Wednesday, March 08, 2006

Free Trade dogma as a threat to the world's environment

We have heard of how the environment is endangered due to the after-effects of industrial development; for example, there is plenty of concern regarding the melting of the polar ice caps, and the flooding and various climactic changes that could result. Yet, at the same time many of those in power are enthusing over the free trade doctrine, which puts into effect policies which result in the concentration of production in certain localities, and the concentration of productions in a certain few rather than a diversity of methods.

In effect the free trade doctrine says, if product X produced in area Y five thousand miles away through method Z, is one percent cheaper than product X produced in area B, the home area, through method C, then the people in area B are obligated due to free trade theory dogmas (amazing how atheists who consider themselves superior in logical skills take leaps of faith) to import product X made through method Z in area Y five thousand miles away.

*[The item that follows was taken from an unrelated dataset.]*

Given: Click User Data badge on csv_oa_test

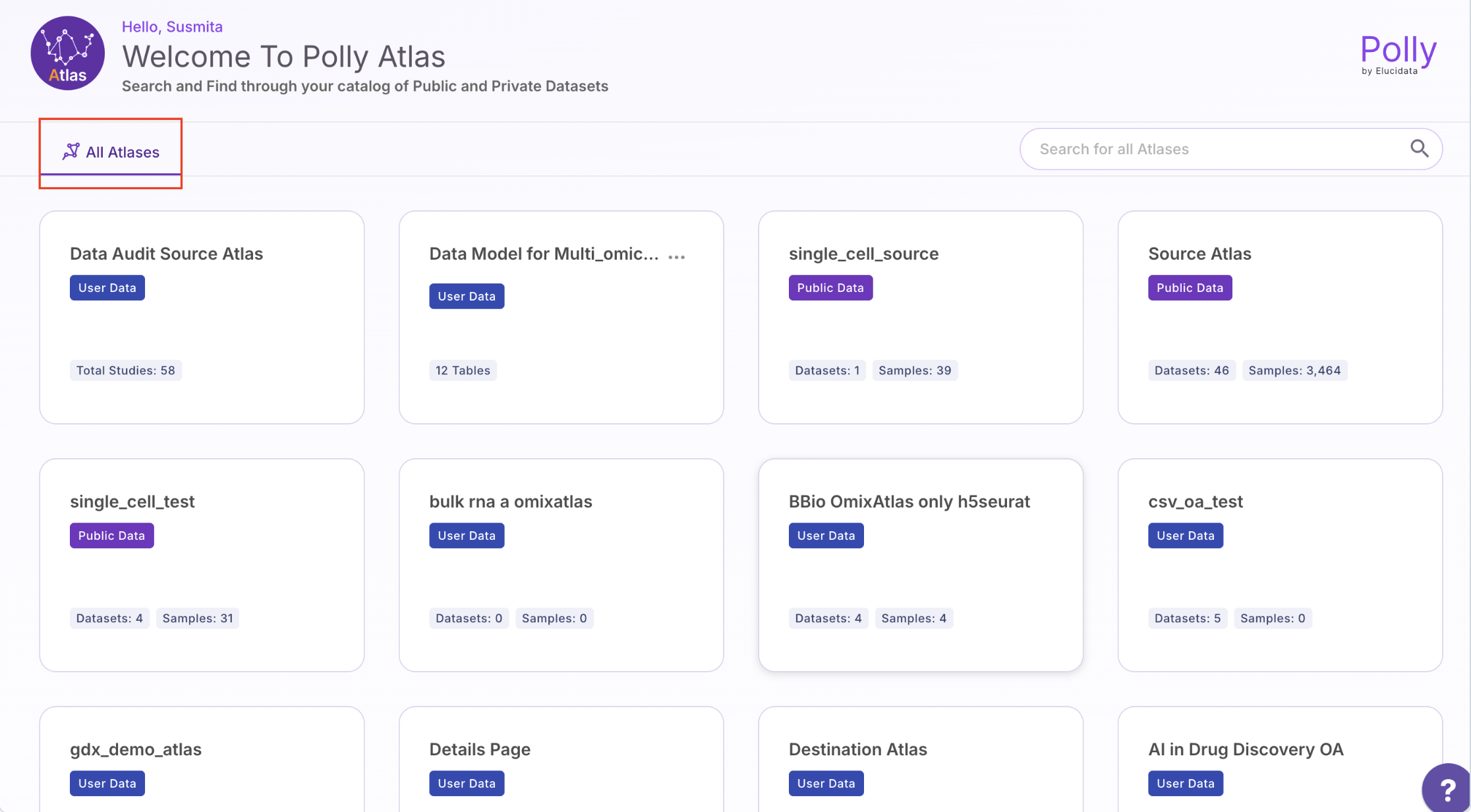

The effect of such dogma, is that as opposed to a variety of methods being employed in the world to produce product X, or any given product, the method that is at the present time the cheapest is employed; and, as opposed to the production of product X being spread out throughout the world, the production of product X becomes concentrated in one locality in the world.

Thus the effect of free trade dogma is to unleash forces that are potentially catastrophic to the entire world's environment, forces that when it comes to destruction, do not distinguish between rich and poor, black and white, etc.

Any casual observer can understand how concentrating production of a given product in one locality in the world gives rise to more danger to the environment than the spreading out of the production all over the world, just as there is more danger of a drill applied to the hull of a boat penetrating the hull of the boat when that drill is continuously run in one spot, as opposed to being run a little in several different spots.

Most laymen can also see how when one method of production only is used to produce something, this portends more damage to the environment than several different methods of production, just as when an individual consumes one food only he is more liable to become sick than when he consumes a healthy variety of foods.

Yet still although the danger-to-the-environment factor is basically obvious, the free trade dogmatists insist that a nation is obligated due to dogmas arrived at through atheistic blind faith, to consume what is produced ten thousand miles away, instead of what is produced locally but is one percent more expensive.